# Action item
Check every line below for the word "dropdown" and copy the ones that have it.

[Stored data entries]
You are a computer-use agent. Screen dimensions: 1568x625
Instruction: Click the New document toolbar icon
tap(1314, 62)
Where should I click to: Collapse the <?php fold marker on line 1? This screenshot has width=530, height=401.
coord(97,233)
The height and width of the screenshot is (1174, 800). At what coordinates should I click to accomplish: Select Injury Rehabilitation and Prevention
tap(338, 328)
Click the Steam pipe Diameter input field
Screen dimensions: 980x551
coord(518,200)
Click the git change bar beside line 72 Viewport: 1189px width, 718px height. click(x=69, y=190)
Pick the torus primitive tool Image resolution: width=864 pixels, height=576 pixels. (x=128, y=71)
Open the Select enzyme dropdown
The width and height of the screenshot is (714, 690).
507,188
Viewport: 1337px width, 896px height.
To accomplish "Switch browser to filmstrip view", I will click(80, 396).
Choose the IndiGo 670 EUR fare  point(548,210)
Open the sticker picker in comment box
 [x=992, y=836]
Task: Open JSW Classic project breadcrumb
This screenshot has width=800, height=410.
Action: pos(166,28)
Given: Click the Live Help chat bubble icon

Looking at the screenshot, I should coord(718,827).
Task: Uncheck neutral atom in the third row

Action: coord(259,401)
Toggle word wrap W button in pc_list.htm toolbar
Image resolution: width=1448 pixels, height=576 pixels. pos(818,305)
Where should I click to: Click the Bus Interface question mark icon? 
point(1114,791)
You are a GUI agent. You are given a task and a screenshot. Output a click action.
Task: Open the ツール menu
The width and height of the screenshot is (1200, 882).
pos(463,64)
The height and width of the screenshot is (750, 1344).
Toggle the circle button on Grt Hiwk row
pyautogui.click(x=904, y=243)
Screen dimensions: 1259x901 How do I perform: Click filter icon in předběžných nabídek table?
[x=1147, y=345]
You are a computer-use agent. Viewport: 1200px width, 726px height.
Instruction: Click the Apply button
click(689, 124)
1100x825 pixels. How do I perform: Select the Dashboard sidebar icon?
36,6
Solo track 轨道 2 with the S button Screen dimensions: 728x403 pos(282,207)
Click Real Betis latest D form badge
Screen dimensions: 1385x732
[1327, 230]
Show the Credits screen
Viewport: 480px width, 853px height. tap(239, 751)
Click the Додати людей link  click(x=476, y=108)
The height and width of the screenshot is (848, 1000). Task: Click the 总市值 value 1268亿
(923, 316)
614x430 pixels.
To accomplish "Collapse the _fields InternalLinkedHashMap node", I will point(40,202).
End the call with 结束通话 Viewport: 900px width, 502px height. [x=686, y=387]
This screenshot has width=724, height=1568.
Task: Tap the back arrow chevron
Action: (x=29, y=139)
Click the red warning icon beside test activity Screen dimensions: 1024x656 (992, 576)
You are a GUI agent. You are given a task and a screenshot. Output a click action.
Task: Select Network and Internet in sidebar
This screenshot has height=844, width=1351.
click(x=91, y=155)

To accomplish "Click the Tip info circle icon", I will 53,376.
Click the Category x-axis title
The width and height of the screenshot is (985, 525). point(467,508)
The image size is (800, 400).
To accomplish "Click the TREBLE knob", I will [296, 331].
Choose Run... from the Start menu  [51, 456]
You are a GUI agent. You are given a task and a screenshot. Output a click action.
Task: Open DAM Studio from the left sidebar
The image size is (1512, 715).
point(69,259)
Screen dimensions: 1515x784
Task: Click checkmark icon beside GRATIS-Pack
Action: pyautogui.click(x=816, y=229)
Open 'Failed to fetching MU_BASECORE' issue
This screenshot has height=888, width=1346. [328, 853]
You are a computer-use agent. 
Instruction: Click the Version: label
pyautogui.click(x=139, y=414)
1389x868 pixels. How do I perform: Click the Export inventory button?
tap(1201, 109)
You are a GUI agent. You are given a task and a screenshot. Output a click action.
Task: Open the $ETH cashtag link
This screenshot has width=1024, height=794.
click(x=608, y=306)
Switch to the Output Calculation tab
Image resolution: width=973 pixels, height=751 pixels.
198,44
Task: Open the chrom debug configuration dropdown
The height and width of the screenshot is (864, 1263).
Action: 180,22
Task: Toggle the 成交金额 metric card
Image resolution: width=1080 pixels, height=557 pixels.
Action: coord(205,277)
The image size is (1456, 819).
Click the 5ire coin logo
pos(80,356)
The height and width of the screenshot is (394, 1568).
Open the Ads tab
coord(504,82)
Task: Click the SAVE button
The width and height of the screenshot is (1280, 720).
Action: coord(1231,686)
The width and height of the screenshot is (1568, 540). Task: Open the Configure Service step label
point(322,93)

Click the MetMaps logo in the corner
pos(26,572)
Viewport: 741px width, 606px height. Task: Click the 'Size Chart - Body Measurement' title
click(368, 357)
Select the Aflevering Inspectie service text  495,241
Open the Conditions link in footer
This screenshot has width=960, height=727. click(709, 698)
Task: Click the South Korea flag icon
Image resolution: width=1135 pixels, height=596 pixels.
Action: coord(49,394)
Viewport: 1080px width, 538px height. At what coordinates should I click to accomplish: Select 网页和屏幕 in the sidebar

# Solution
Open the Select enzyme dropdown
Task: Open the chrom debug configuration dropdown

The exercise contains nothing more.